Laos urged to cancel latest dam for mainstream Mekong

Environmental rights groups are calling on Laos to cancel the latest hydroelectric dam it has approved for construction across the Mekong River, warning of dire consequences for the millions of people who rely on the waterway for a living.

A six-month “prior consultation process” for the Luang Prabang dam began on October 8, 2019, giving Laos’ partners in the Mekong River Commission (MRC) — Cambodia, Thailand and Vietnam — a chance to review the project plans and raise concerns. The rights groups say the farming and fishing communities expected to be hit hardest by such dams have been let down by the consultations for previously approved projects, and they expect the same outcome this time.

The Luang Prabang dam is the fifth mainstream Mekong dam Laos will have put through the consultation process, and with 1,460 megawatts of generating capacity, it will be the biggest thus far. The first, the Xayaburi, is due to start producing electricity at the end of October. (Pictured: An aerial view shows the town of Luang Prabang between the Nam Khan and Mekong rivers.)

“For the past four prior consultation processes that we have experienced, we’ve seen big loopholes and the exclusion of affected communities in the process,” said Pianporn Deetes, Thailand campaign director for International Rivers, which advocates for sustainable river management.

“This consultation process, for me personally, I’m seeing it as just a rubber stamp to get the project approval,” she said.

MRC members cannot veto each other’s plans for the Mekong during the consultations, only complain and make requests.

Responding to concerns about the Xayaburi, the Lao government and dam developer, Xayaburi Power, made changes meant to help more sediment and migrating fish pass through. Researchers and rights groups, however, say the upgrades might not make much of a difference because some were modeled on rivers with different conditions. The MRC secretariat said it could not tell how much they would help because the company had not shared enough data.

Rights groups say the consultations are failing.
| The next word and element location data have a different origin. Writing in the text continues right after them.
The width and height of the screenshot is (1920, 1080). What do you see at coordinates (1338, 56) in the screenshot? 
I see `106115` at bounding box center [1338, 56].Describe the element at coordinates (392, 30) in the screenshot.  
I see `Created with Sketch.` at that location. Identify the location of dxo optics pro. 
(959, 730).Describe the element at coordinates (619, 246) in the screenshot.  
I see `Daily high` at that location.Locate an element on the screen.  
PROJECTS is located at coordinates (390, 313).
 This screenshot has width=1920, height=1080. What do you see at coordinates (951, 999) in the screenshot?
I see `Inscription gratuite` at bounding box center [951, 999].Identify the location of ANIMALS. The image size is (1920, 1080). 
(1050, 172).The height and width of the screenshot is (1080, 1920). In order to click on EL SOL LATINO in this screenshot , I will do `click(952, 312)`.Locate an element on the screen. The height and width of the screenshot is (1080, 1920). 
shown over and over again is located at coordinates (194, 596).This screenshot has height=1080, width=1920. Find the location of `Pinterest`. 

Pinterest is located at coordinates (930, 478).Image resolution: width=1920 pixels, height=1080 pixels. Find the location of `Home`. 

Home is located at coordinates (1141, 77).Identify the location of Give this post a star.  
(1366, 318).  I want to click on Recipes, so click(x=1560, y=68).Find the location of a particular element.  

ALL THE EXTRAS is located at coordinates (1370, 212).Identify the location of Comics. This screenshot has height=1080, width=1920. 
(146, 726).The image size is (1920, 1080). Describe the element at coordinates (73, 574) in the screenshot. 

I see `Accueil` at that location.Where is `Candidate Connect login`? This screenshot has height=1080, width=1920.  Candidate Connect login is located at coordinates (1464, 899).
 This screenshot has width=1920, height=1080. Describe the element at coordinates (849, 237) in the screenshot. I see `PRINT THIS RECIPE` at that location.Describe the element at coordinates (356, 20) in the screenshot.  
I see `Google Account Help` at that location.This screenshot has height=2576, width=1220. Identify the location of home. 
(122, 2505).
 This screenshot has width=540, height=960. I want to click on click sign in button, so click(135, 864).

Save the Mekong, a coalition of concerned citizens and nongovernment groups across the river basin, is urging Laos to cancel the Luang Prabang and the other dams it has planned for the main stream.

“There is little indication that a new prior consultation process for Luang Prabang dam will be any different from past experience or that it will be able to ensure minimum standards of transparency and accountability, let alone meaningful participation for affected communities, civil society and the general public,” the coalition said in a statement.

“Rather than embarking on another flawed prior consultation process, we urge lower Mekong governments and the MRC to address outstanding concerns regarding impacts of mainstream dams and to undertake a comprehensive options assessment to study alternatives,” it added.

A six-year study by the MRC secretariat found that the cumulative effects of the 11 dams planned for the mainstream Mekong south of China by 2040 — nine in Laos, two in Cambodia — threaten the entire region’s economy and food security. The study said fish stocks could be slashed basinwide by at least 40%, possibly twice that.

An impact assessment for the Luang Prabang itself said that the dam will make it harder for migratory fish to get upstream, and that many of those that manage it will find fewer spawning grounds. It added that some of the studies meant to soften the blow will come only once the project is under construction.

Despite the warnings, Laos is diving headlong into its plans for the Mekong in a rush to become “Asia’s battery.”

Rights groups say power consumption forecasts show neighboring countries won’t need the amount of electricity the dams will provide and that safer alternatives abound.

“So the justification of the [Luang Prabang] project needs to be questioned, and this question needs to be answered by decision-makers, [why] the important resources of the basin are being exploited more and more by construction companies together with banks, together with developers, while the existing impacts of the projects have been ignored,” said Pianporn, of International Rivers.